In my blog post of 21st August 2013, I revealed what I believe to be the three ultimate secrets of public speaking. They were 1) structure the speech with an opening, body and conclusion, 2) look the audience right in the eye and 3) speak with passion.
The latter was agreed by a Corinthian audience to be the most important, so here are three tips on how to do just that. They are easily remembered through the acronym: Z-I-P, zip!
Let’s start with the last tip: P is for personal. Whether your speech is about you, or an issue you feel passionate about, bring plenty of you into the speech. The more of you in it, the more emotional and resonant it will be. There can be no doubt that the most memorable speech in this club over the last year was Margaret’s haunting speech about the Nazi occupation of Poland. But it was not just the horrors of the story that touched us, but the way Margaret personalized it, by telling us that this awful story was the first time her father had ever spoken to her about the war. And the last.
The next tip is the I – for inspirational. The more you try and inspire the audience in some way, the more likely you are to inject passion into your delivery. Think back on Keiran’s speech the other day about how proud he was to be in the police force, to work amongst people who put their bodies on the line on a daily basis for the security of each and every one of us citizens. It made me think about if only I could be as passionate about my own profession of management consulting. It could have been worse, I suppose. I once tried to be a politician. The electorate knew better.
And finally, the third tip: the Z. Yes, you guessed, it is the word zip itself. If you want to speak with passion, inject some zip into your speech, some oomph, some pizzazz! Whatever your normal speaking style, accentuate, exaggerate the oomph – double, treble, quintuple it! Think back to Nela’s wonderful tale about falling off a bicycle and not making it to her rural Czech rave. It was full of props and action, with her helmet, her pedaling and her breathlessness. It was full of oomph!
In summary, if you want to speak with passion, make it P for personal, I for inspirational and Z for zippy. In short, let it ziiiiiiiiiiiiiiiiiiip!
One of my standard ways of opening a meeting is to berate the audience for not replying to my ‘good evening’ with a ‘good evening, Mr President’! Why do I do that? Well, it’s one way of interacting with the audience, of engaging with the audience, right from the off. Does it work? Can’t say, it may irritate some, but it does wake and warm them up!
The most common form of audience interaction is to ask questions. It is the device of the teacher, the lecturer. They know that if they don’t keep asking questions the class will fall asleep. Questions keep the students alert and engaged.
Here are three common types of questions: the hands-up, the Q&A and the loaded. Most common is the hands-up: who here likes kissing? Then there’s the Q&A: what makes for a good kiss? Finally, there is my favourite, the loaded question: Who here agrees that lovers kiss better than spouses?!!

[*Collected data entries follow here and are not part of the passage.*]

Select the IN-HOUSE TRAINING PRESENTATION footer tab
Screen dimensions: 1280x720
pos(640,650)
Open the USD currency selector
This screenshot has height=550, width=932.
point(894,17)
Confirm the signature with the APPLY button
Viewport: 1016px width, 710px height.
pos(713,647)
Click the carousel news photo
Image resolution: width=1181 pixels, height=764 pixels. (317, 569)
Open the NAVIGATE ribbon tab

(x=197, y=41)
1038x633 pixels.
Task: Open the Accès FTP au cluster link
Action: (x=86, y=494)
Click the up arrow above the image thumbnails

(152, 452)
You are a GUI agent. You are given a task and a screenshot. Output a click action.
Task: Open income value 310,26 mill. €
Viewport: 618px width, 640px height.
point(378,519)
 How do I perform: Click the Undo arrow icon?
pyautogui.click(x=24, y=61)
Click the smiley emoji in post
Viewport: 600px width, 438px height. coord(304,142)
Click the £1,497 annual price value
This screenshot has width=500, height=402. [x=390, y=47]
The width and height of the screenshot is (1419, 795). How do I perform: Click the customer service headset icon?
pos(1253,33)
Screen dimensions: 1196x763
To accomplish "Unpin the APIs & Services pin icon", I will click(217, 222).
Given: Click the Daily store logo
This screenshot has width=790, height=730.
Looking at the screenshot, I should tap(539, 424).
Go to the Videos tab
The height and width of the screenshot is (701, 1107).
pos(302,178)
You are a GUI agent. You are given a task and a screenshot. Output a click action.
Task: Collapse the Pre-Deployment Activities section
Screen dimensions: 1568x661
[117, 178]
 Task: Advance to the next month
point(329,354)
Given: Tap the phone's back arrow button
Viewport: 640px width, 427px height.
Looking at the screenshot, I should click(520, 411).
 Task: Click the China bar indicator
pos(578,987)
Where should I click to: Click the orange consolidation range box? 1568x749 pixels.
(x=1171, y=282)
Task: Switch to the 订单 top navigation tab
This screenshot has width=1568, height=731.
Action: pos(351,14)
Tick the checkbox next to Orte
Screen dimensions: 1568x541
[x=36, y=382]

Asking questions is the most basic level of audience interaction. More advanced is when you get the audience to do things which are more active: to stand up, or talk to the person sitting next to them, or write down their thoughts. This can be very powerful. Suppose if I were to give each member of the audience a number, as follows: 1234, 1234…
Then I tell them that this year is the 100th anniversary of the start of the Great War. This is an event which on occasions still overwhelms me with grief. No, I didn’t fight in it, thank you! But my grandfather did and he was severely and ultimately mortally wounded in it. What I can never get to terms with is the sheer catastrophic enormity of the loss of life – and all for no meaningful purpose, none whatsoever.
Six years or so ago, I took my son to see the battlefield sites in Picardy, which are humbling and immensely moving. Most moving of all is the Canadian memorial and museum at Beaumont Hamel in honour of the Royal Newfoundland Regiment. There they have kept many of the trenches in good condition and you can get a genuine feel for the conditions experienced by the soldiers – especially chilling when we were there as the ground was covered in snow. The trenches are extraordinarily close to each other – barely a hundred yards away – that’s under ten seconds to the likes of Usain and me!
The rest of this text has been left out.